◆ Given passage:
# Temperature based form for calculating heat savings yourself

This form extends a little on the simple calculations done on heat savings without looking at daily temperatures and also on the Temperature based form for calculating heat savings yourself. It is meant to be used to provide information enough to make buying decisions, but can also be used to try out and understand alternative choices and the effects of changing size on radiators or other factors affecting the heating water temepratures. The form, just like the temperature based, basically only needs three values in order to do meaningful calculations (where you live, how much heat the house needs, and what heat pump to model). **Basically, in order to use the form, be shure to have pressed each read conversion and calculate button at least once, or that you have manually provided the data needed**.

There is a lot of possible further extensions of detailing the calculations, a number of them defined below, but also with a lot of additions specifically to handle calculations based on the effects of having varying temperatures in the forward water, and predefined temperatures in the warm household water heating, defined further down. The calculations independent of varying forward temperatures are:

- Use outside daily temperatures to decide if additional heating will be needed
- Use outside daily temperatures to decide utilised COP for an Air-To-Water pump
- Use the house's energy need curve based on outside temperatures to decide needed heating energy
- Use the Air-To-Water input power and COP to determine if additional heating is needed, and then include that in the cost
- Use the Geothermal maximum Power to determine if additional heating is needed, and then include that in the cost

It delivers cost saving payback times utilising comparisons between the alternatives. The shown alternatives are

- Using an eletric heater only
- Using an Air-To-Water heat pump
- Using a geothermal heat pump, compared to an Air-To-Water pump
- Using the heat pumps with or without the production of hot water

The way the calculations are done are described here. An important assumption in the first part of the form is that all calculations assume that the radiators are large enough to deliver the needed heating without needing water temperatures above the heat pumps forward water temperature limits, and all calculations are done at the temperature for which the hea pump factors, like COP and powers, are defined. This can all be seen as calculations based on fixed condensation (in fact very strict fixed condensation, there are no varying of the forward water temeprature at all during the seasons of the year).

For the second part of the form, results are shown after including effects from varying the heat forward temperature need, decided hot household water temperature and adjusting for passingmax heat pump temperatures.

This Form was updated to use Highcharts instead of FusionCharts (to make it work without Flash). A number of diagrams were added at the same time. The old form is still available here.

# Extensions in calculations effects from varying temperatures in the forward water, and predefined temperatures in the warm household water

The results of these calculations are shown in the later part of the form. The calculations are based on the same information as is used for the rest of the form, plus:

- The forward water temperature is assumed to be varying with the outside temperature, thus taing into account that the radiators need to be warmer the colder it is outside, and that the heat pumps deliver lower COP and less power the warmer the forward water need to be.

◆ Exercise task 1:
In the heat savings form description, which charting tool replaced FusionCharts?
◆ Exercise task 2:
Transcribe the heat savings form description between "The results of" and "need to be.", inclusive.
The material that comes next is from another source, not from the heat savings form description.

◆ Data block:
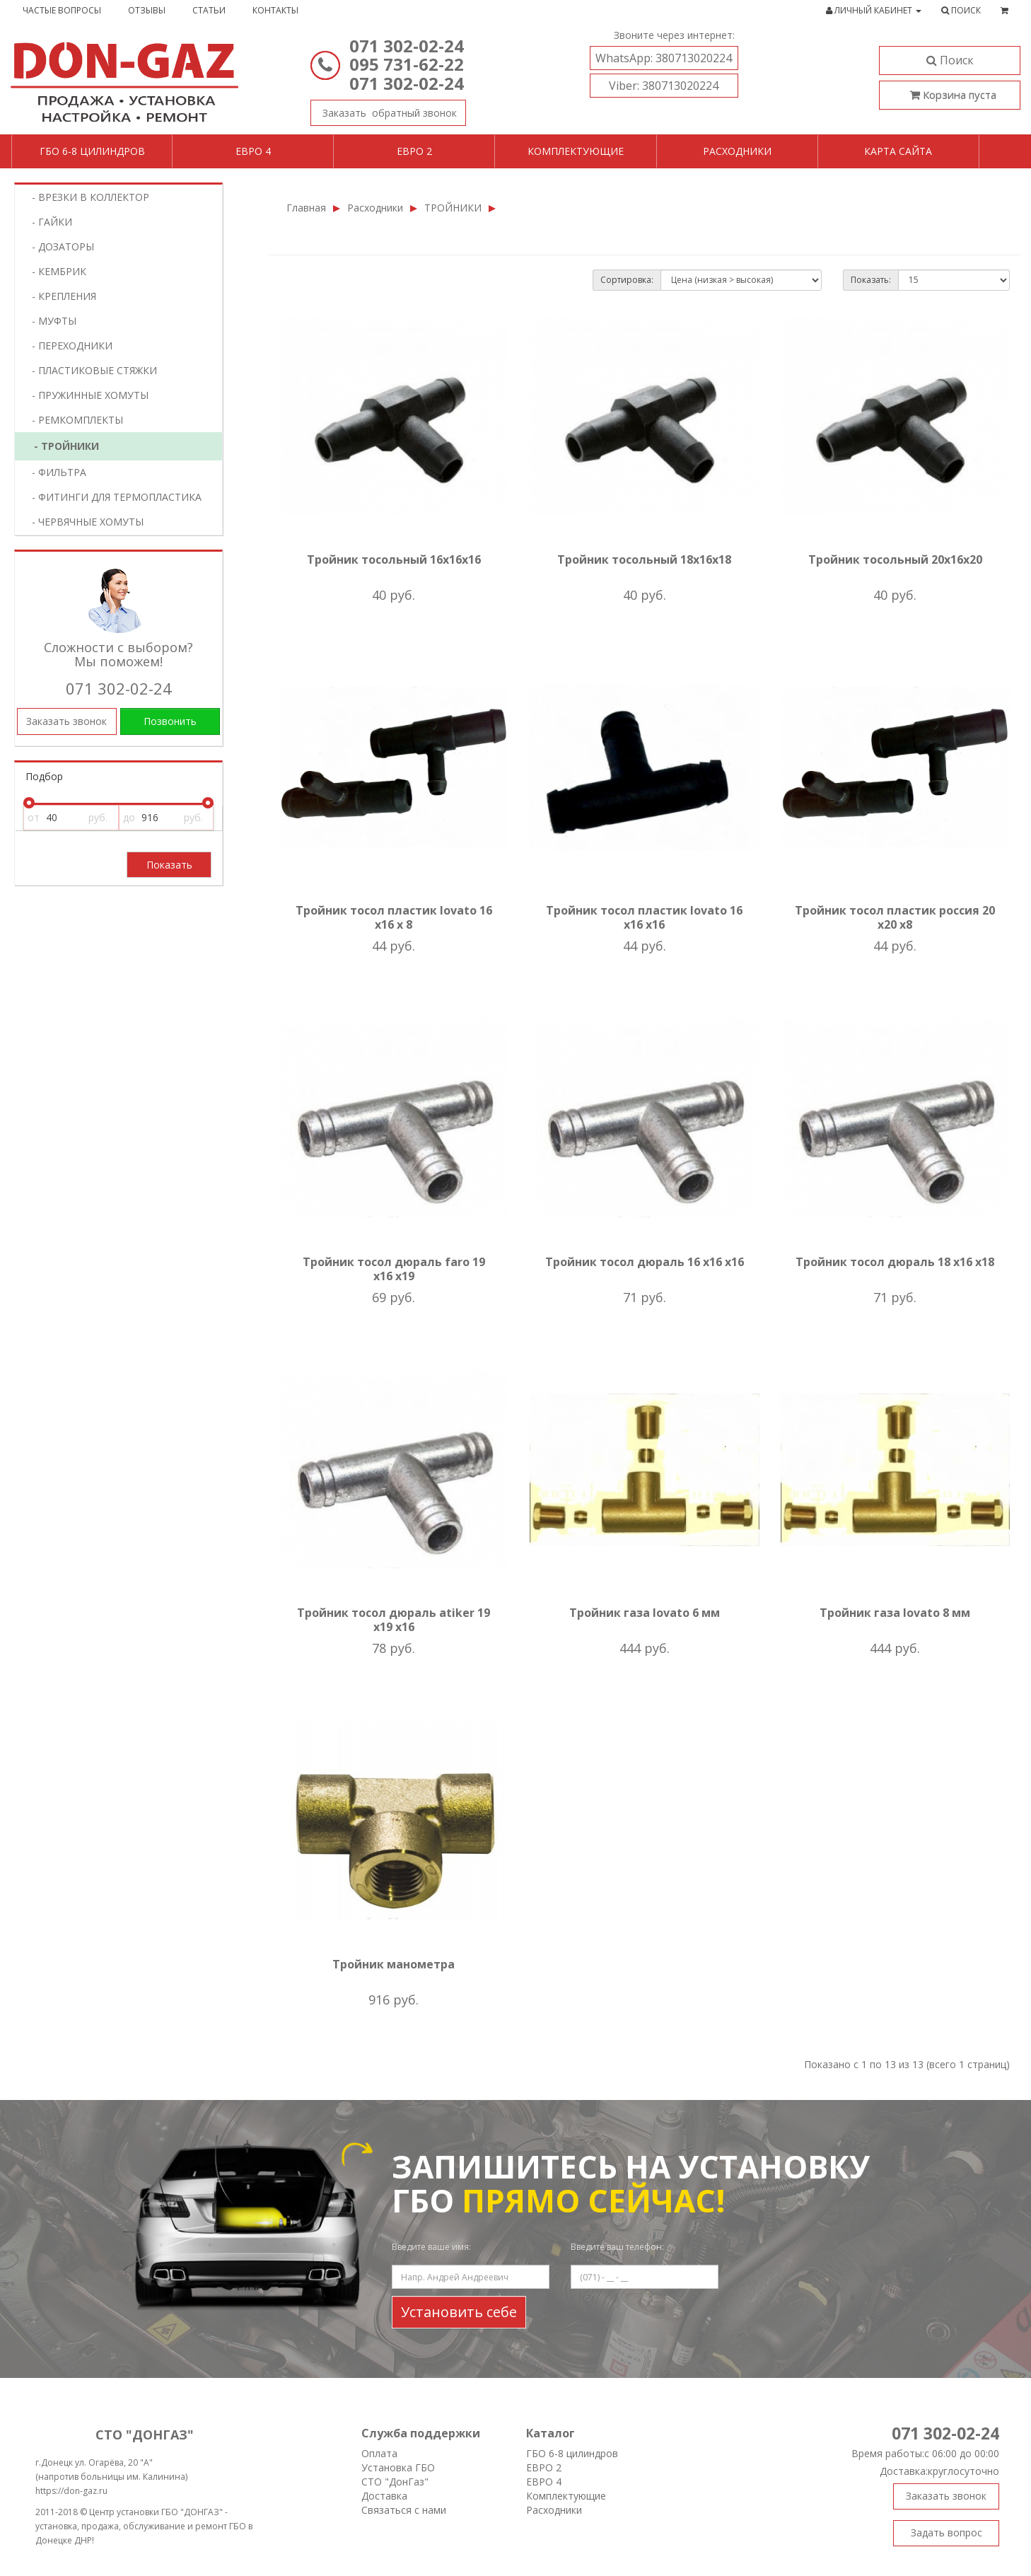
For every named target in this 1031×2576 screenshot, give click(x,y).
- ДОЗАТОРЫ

◆ Task output 1:
Highcharts

◆ Task output 2:
The results of these calculations are shown in the later part of the form. The calculations are based on the same information as is used for the rest of the form, plus:

- The forward water temperature is assumed to be varying with the outside temperature, thus taing into account that the radiators need to be warmer the colder it is outside, and that the heat pumps deliver lower COP and less power the warmer the forward water need to be.